The planned test will “take a wellbore and go 1,000 feet away and — inject here and produce over there and see what kind of performance comes out of that well.”
Why Endicott?Endicott was chosen partly because it’s a mature reservoir, Denis said.
“It’s got great rock … and it’s very mature in its depletion so you have high confidence that you’ve swept a lot of the oil out. And you know you’ve watered everything out.”
So if incremental oil is recovered it will be clear it comes from the low-salinity flood.
Endicott is also a “very well understood system — we’ve got a tremendous data set” that BP has acquired at Endicott over the years, he said.
And Endicott has a high level of residual oil: “It’s got 40 percent of oil left."
More drilling possibleThere used to be a rig parked at Endicott but that was removed about four years ago and has been rebuilt and is being used elsewhere on the slope.
Endicott now does winter-only programs, Denis said.
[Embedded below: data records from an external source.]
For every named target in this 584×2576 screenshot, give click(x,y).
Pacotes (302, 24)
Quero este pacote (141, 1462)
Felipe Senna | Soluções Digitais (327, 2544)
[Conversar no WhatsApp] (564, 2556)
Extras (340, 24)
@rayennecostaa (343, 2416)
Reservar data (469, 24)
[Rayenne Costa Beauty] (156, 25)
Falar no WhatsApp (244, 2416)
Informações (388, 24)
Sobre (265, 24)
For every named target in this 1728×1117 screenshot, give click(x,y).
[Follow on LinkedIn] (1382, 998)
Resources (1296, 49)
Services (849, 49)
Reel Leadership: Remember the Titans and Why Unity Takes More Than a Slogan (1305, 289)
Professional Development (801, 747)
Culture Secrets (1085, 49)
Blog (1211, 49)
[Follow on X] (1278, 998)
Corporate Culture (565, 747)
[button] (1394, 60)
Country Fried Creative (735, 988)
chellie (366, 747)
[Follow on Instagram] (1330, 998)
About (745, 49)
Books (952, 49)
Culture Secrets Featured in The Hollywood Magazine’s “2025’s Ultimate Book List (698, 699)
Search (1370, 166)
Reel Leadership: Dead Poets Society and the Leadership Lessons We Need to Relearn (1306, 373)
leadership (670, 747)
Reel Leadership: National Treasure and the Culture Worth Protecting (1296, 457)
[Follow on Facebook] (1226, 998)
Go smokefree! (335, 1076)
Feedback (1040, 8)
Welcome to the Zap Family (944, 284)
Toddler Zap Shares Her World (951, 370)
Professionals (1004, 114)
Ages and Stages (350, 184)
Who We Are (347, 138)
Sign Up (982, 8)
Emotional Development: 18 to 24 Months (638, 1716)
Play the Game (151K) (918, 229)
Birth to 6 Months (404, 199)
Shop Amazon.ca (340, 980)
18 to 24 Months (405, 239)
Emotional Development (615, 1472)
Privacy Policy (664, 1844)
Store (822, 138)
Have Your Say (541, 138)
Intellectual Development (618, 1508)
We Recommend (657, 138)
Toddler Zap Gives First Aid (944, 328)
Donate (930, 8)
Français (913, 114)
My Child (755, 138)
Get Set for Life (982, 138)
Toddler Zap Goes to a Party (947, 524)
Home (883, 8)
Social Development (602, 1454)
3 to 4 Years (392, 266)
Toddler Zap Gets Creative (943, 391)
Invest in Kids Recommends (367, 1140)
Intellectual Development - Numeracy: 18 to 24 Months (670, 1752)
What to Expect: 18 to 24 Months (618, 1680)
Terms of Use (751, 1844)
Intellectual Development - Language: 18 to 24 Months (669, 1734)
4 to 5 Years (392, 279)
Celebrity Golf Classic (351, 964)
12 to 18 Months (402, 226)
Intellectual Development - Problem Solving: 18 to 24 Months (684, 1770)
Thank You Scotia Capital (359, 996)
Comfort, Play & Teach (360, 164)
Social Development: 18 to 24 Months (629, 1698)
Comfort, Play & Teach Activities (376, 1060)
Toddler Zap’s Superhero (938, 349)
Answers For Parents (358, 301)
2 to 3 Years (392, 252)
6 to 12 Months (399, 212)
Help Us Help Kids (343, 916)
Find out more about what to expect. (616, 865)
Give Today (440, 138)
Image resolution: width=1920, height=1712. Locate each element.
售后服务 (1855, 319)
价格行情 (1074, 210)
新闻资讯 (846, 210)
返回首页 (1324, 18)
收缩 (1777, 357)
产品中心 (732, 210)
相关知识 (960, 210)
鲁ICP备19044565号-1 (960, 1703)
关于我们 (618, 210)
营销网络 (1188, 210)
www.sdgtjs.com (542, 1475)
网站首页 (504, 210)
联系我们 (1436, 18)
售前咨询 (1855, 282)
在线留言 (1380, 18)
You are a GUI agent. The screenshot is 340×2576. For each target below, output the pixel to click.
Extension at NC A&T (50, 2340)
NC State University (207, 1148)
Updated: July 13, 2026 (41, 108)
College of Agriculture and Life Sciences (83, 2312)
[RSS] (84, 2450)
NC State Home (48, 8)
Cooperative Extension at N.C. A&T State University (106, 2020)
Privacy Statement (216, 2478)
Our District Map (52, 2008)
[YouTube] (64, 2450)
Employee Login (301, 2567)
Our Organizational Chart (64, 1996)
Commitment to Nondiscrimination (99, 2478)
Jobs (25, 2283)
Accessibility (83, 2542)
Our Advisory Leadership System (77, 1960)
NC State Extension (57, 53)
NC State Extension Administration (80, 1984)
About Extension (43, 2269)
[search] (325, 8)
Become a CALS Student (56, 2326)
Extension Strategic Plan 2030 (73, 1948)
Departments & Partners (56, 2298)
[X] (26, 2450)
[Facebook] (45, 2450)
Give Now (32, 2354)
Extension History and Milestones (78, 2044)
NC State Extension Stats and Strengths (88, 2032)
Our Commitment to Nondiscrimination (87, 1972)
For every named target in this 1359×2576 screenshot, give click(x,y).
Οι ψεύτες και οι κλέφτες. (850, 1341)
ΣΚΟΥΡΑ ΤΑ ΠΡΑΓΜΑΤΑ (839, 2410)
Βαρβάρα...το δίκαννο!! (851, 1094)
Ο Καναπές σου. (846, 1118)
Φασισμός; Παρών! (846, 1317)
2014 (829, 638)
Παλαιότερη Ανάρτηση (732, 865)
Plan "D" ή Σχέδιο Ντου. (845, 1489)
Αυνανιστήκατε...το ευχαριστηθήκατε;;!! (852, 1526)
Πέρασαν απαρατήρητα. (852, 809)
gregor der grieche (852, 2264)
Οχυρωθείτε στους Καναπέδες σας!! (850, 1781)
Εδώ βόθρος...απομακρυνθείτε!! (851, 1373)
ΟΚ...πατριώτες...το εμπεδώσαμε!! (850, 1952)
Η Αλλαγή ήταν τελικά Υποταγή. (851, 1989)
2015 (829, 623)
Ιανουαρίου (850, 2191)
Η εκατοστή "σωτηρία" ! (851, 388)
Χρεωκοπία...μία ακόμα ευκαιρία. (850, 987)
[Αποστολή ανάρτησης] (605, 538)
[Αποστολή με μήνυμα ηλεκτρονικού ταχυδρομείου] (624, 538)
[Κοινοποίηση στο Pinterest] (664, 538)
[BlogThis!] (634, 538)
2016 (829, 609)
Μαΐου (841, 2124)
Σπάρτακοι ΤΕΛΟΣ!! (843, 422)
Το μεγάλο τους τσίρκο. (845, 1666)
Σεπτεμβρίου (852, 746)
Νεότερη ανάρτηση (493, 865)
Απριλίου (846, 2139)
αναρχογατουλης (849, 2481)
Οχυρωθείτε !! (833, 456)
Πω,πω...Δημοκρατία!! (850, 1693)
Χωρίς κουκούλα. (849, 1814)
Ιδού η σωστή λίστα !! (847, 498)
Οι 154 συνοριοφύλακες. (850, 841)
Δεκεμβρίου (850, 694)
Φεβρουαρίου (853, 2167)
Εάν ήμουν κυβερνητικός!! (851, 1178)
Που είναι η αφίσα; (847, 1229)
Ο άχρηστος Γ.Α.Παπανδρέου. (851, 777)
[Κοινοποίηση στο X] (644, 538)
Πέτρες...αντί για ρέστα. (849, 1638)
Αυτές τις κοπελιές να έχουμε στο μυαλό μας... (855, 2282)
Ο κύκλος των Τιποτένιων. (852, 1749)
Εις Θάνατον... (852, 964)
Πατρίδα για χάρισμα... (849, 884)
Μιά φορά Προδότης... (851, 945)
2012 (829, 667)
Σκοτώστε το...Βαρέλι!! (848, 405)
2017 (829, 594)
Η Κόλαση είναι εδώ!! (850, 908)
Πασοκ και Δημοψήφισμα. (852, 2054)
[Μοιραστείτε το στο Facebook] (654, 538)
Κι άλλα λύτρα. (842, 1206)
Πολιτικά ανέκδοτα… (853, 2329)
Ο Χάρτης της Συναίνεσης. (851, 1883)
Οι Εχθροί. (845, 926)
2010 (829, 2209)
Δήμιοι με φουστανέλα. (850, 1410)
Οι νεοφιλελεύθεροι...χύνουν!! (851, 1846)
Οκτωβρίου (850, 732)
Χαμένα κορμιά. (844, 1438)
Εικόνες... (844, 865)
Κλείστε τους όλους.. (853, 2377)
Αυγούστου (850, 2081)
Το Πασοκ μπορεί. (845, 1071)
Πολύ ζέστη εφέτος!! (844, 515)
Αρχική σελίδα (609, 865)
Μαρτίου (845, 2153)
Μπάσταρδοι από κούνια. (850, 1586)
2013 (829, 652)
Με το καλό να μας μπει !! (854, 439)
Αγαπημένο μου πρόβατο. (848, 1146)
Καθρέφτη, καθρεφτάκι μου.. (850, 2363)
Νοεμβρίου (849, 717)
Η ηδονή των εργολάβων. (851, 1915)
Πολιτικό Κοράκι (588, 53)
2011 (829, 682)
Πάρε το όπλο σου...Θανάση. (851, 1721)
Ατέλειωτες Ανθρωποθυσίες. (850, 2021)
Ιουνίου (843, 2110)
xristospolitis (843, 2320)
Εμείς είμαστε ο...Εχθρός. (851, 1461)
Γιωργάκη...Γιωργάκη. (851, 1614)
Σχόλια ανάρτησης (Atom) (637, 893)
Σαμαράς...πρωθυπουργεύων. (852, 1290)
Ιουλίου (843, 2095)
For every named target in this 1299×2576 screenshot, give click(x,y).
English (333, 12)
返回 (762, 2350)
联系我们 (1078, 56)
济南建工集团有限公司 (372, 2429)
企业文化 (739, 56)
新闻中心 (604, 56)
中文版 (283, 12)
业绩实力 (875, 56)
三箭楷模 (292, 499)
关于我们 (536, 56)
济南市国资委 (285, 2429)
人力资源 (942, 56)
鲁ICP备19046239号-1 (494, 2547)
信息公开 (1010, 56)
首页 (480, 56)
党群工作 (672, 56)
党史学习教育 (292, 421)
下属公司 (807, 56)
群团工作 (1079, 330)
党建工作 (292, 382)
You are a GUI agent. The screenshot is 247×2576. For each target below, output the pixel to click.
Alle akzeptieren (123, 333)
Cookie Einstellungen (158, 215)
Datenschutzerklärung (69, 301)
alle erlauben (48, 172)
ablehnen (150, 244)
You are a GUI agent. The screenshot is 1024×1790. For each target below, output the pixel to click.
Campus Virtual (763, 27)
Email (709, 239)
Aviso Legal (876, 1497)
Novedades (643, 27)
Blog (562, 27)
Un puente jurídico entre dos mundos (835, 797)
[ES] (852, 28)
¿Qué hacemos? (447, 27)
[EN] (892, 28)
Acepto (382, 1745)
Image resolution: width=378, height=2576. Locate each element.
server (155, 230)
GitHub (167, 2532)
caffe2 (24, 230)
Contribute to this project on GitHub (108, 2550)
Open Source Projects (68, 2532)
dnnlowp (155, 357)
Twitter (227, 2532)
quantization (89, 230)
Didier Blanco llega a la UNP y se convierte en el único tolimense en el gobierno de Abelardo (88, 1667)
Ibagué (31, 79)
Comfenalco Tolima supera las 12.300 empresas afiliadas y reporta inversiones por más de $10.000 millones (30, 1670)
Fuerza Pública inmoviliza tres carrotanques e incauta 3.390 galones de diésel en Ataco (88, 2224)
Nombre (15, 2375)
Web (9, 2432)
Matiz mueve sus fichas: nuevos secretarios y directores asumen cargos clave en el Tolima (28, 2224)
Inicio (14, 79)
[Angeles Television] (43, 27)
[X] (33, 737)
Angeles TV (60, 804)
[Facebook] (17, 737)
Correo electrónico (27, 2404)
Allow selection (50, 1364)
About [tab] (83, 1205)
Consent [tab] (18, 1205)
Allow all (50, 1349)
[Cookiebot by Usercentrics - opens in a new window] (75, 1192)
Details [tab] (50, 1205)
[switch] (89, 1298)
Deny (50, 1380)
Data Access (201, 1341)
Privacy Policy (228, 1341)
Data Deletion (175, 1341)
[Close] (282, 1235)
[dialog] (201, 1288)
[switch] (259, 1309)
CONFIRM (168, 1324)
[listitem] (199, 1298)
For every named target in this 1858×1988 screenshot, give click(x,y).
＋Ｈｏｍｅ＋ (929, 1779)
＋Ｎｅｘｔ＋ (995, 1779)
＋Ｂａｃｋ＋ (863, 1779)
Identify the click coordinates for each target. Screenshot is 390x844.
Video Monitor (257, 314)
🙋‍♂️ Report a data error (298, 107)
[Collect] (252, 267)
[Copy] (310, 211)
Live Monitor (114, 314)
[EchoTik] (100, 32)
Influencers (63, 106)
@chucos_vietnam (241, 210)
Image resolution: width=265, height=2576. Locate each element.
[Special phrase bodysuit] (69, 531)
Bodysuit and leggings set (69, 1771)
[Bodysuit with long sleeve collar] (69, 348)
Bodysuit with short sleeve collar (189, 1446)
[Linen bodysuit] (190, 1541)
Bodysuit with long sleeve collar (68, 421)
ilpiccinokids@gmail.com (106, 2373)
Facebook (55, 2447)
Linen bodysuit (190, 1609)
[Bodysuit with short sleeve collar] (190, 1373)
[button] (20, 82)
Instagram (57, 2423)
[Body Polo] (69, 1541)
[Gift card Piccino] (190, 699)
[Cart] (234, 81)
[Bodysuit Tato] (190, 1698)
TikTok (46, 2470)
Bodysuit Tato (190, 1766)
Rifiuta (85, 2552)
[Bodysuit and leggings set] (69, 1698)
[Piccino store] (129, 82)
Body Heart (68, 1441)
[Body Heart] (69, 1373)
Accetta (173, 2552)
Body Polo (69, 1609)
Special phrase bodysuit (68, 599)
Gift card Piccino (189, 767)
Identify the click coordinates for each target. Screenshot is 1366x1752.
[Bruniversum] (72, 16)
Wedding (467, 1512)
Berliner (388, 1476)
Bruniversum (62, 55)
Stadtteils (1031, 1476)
For the last three years BP has built an ice road to Endicott and is doing it again this year. A rotary rig or a coil tubing rig or sometimes both come out the first of February and stay until April, he said. Most of the work is workovers, “fixing and repairing and getting wells healthy.” Endicott is drilled up, although “we occasionally find another little sweet spot that we put a sidetrack into, but it’s mostly about just getting the wells so that they’ve got a longer future ahead of them.”
That work is “slow and steady,” he said, “but I think at some time in the future we’ll ramp all that up” when the low-salinity program takes off.
“I mean that will be another kind of major investment coming for Endicott and then we’ll drill a lot more wells and replace well stock.”